What is expected
The entries below must be reproduced exactly; their pictures are not part of the copy.
*** Opening Data extracts ***
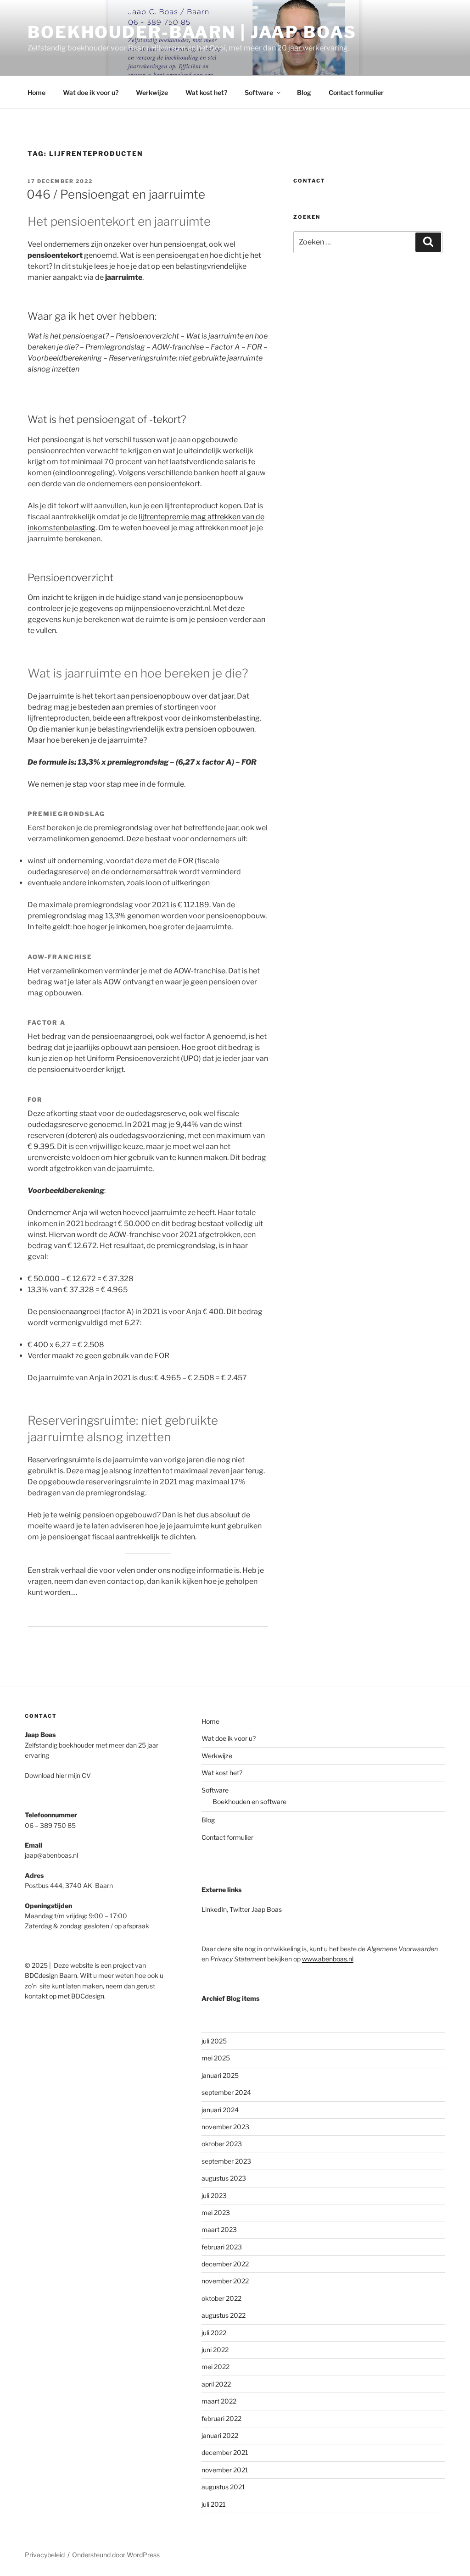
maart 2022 (218, 2401)
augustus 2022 (223, 2315)
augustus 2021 (223, 2487)
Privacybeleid (45, 2555)
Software (259, 92)
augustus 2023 (223, 2178)
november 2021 (224, 2470)
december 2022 (225, 2264)
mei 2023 (215, 2212)
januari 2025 (220, 2075)
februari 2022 (221, 2418)
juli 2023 (214, 2195)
*** Closing Data extracts ***
Your response
maart 2022 (218, 2401)
augustus 2022 (223, 2315)
augustus 2021 (223, 2487)
Privacybeleid (45, 2555)
Software (259, 92)
augustus 2023 (223, 2178)
november 2021 (224, 2470)
december 2022 (225, 2264)
mei 2023 (215, 2212)
januari 2025 (220, 2075)
februari 2022 (221, 2418)
juli 2023 (214, 2195)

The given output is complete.